= World Engineering Anthropometry Resource =

International not-for-profit group

World Engineering Anthropometry Resource (WEAR) is an international not-for-profit group that "provides a digital platform for sharing anthropometric data from around the world." It is registered in Europe but its members and partners are from all over the globe. It is made up of “a group of interested experts involved in the application of anthropometry data for design purposes.”

==History==

WEAR was first proposed in 2000 at an International Ergonomics Association (IEA) meeting. The strategic plan was drafted at the first working meeting in Paris, France in 2002. The first workshop was at the IEA in Seoul, Korea in 2003. Since then there have been working meetings and symposiums in USA, South Africa, Brazil, China, Australia, Canada, The Netherlands, Japan, New Zealand and Spain. WEAR gained support from the International Council for Science (ICSU): Committee on Data for Science and Technology (CODATA) in Berlin, Germany in 2004. Renewal of WEAR as the CODATA Task group for Anthropometric Data and Engineering was made in 2006, 2008, 2010, and 2012. The first WEAR short course was held in Paris in 2008. The website launch of the beta version of the online WEAR resource was at the IEA Congress in Beijing in 2009. The WEAR Conference met in Adelaide in 2011.
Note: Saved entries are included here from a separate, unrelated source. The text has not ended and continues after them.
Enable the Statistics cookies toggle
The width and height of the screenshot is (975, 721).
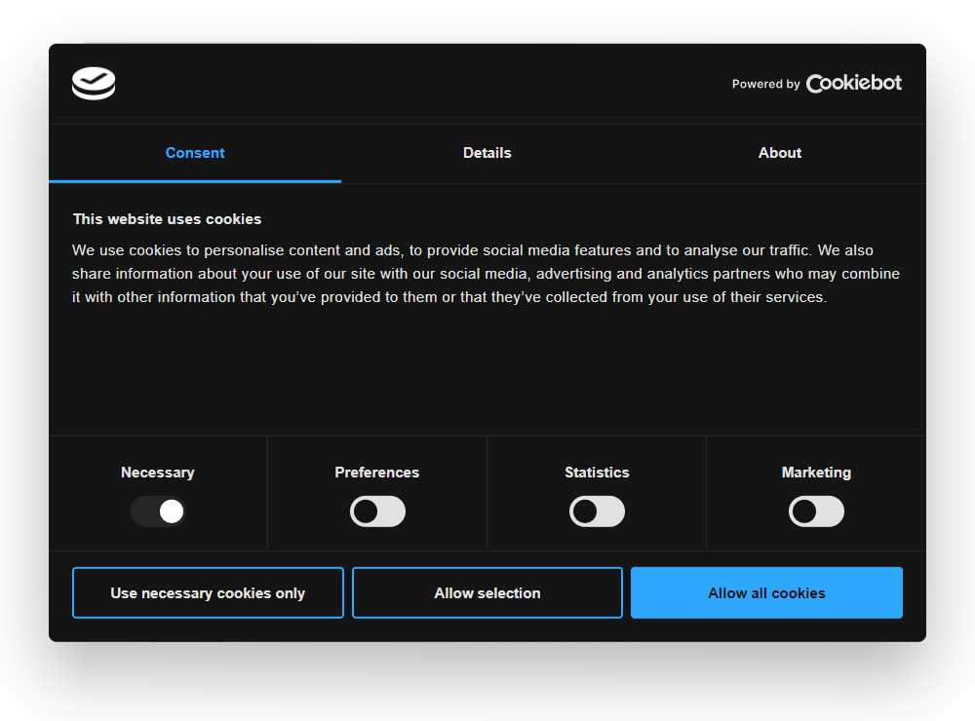[597, 511]
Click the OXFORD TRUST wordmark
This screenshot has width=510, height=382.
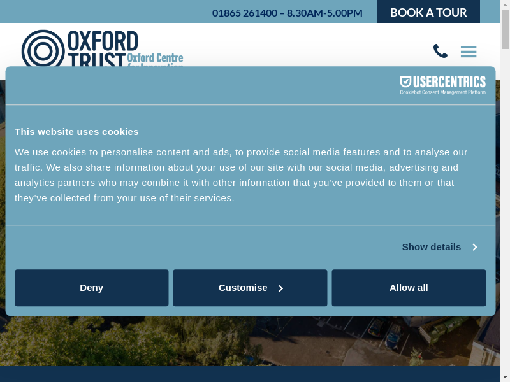tap(102, 43)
To create a searchable resource like WEAR is a mammoth undertaking. A standardization procedure was required to make more than 120 different anthropometric databases searchable and comparable. These databases often had different measurement collection methodologies, some described without much detail, and some in languages other than English. To achieve a workable standard the Anthropometric Measurement Interface (AMI) was created.
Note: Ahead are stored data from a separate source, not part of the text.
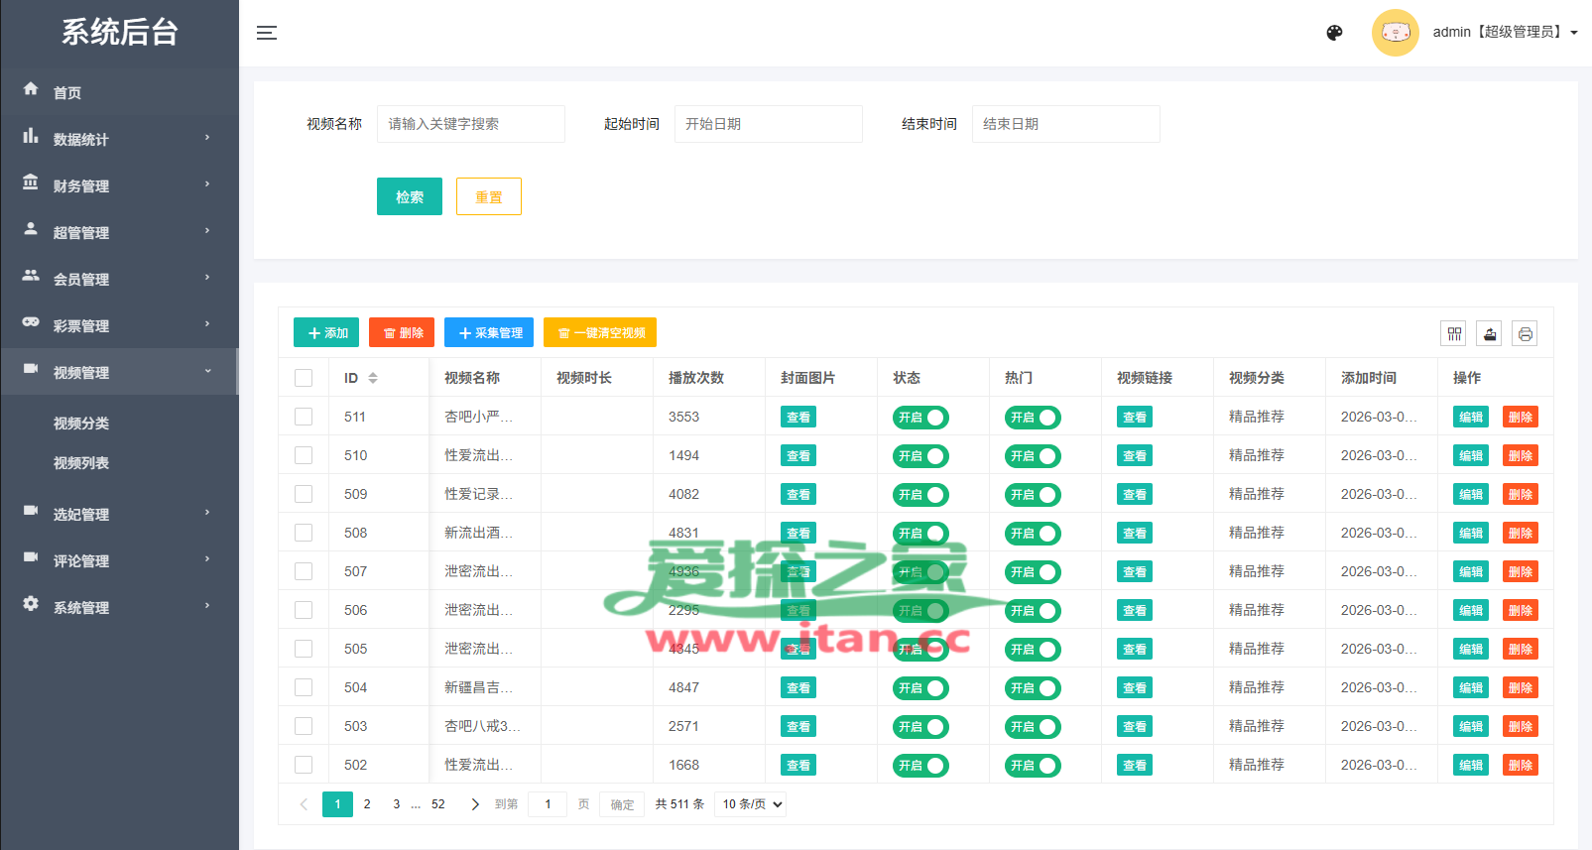Collapse sidebar with the hamburger menu icon
This screenshot has width=1592, height=850.
(x=267, y=33)
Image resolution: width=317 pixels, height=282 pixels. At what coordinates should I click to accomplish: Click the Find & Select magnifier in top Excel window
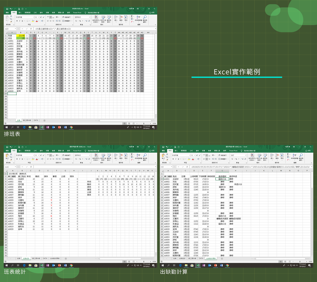coord(145,17)
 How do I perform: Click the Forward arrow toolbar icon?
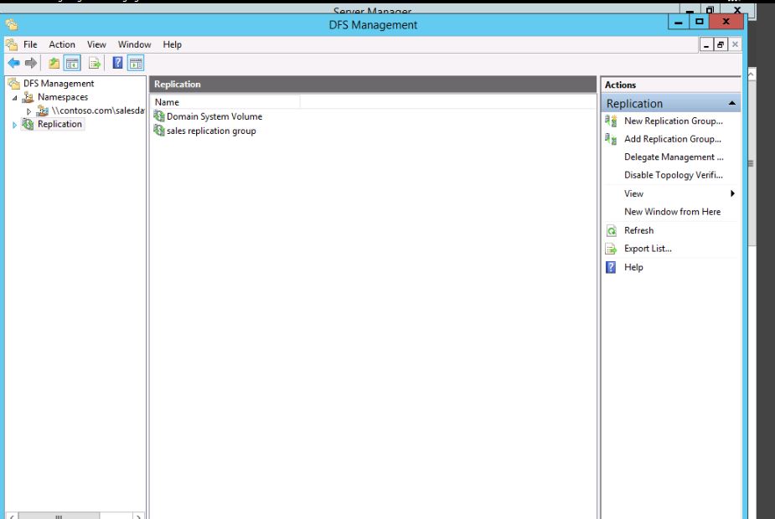point(31,63)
A WEAR/CODATA meeting was held on 18 November 2013 in Long Beach, California, USA. During the November 18th meeting those present discussed the new datasets added to the WEAR portal and organised for future uploads. WEAR representatives appointed new officers and made plans to attend the CODATA meeting in India in 2014.
WEAR’s President is Dr Kathleen Robinette, Treasurer Dr Régis MOLLARD and Secretary General Dr Daisy Veitch.

==Goals==
The goals of WEAR are, according to its members, "to provide high-quality data, including anthropometry, tools and applications, for end-users in a self-sustaining way and to provide an educational forum with which to expand the user-base of anthropometric data for design purposes."